According to Linda Killian in The Atlantic:
Within 20 minutes of the Supreme Court’s decision overturning a portion of the Voting Rights Act, the attorney general of Texas tweeted a message signaling that strict voter-ID laws would go into effect there immediately.
“I’ll fight #Obama’s effort to control our elections,” Greg Abbott, who just announced he’s running for governor of Texas, tweeted June 25, the day the 5-4 decision in Shelby County v. Holder was released. Unless the law can be successfully challenged in court, Texas residents will now have to show a state- or federal-issued form of photo identification to vote. The list of acceptable forms includes a concealed-handgun license but not a state university student ID. The omission suggests it is not voter fraud but voters unfriendly to the GOP that Abbott and other Texas Republicans are trying to thwart.
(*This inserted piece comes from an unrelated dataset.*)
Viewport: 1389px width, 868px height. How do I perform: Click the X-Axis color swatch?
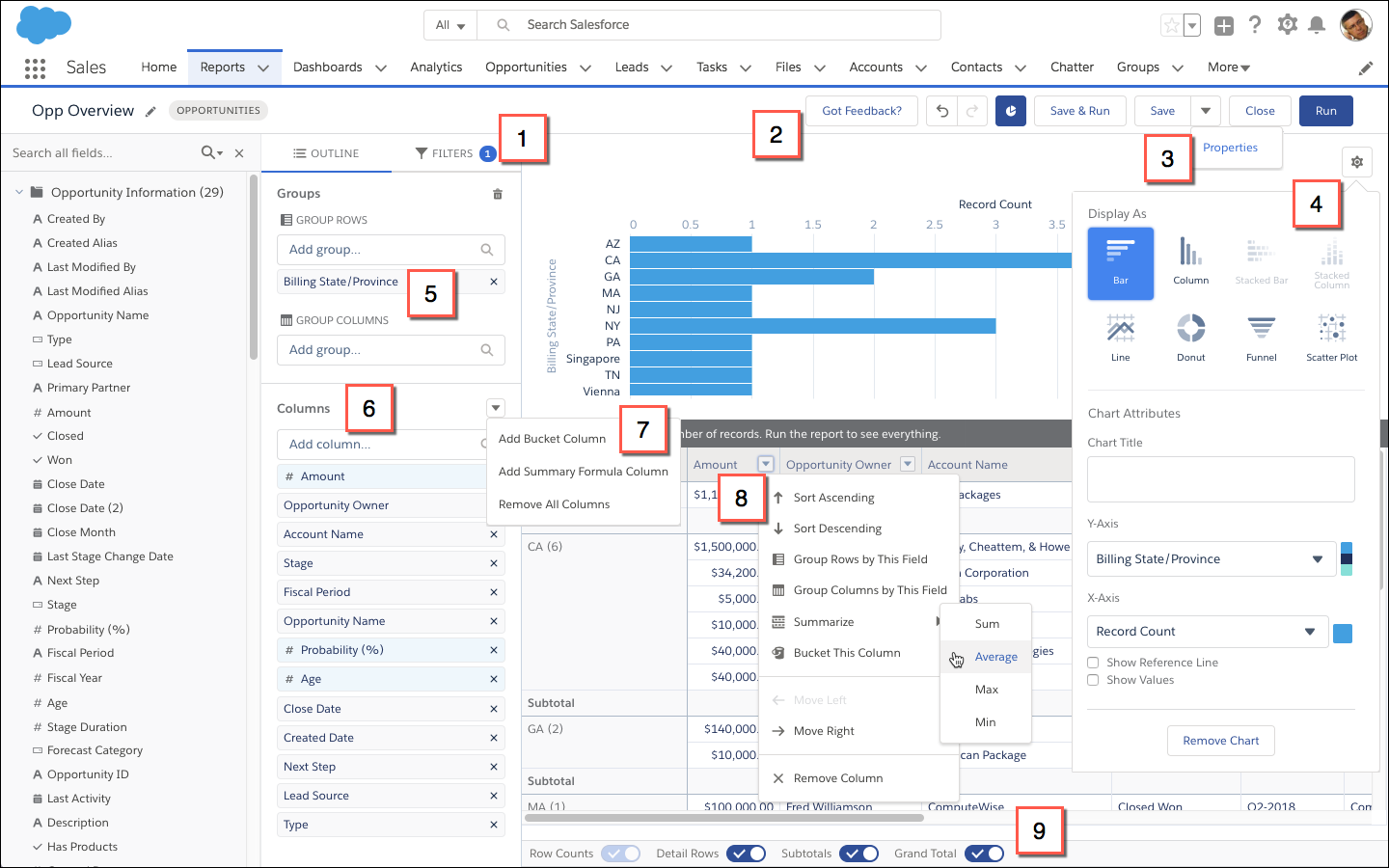pos(1343,633)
Other states — like Mississippi and Arkansas – that have GOP-controlled legislatures and a history of racial discrimination, and whose election laws have been supervised by the Department of Justice since the VRA’s passage in 1965, have also wasted no time moving forward with new voting restrictions in the wake of the Shelby County decision.
See the full story here.
Danielle McLean has also reported in Chronicle that “New Hampshire, Texas, North Carolina, and Florida have recently passed laws that threaten to hamper college-student voter turnout in the presidential election.”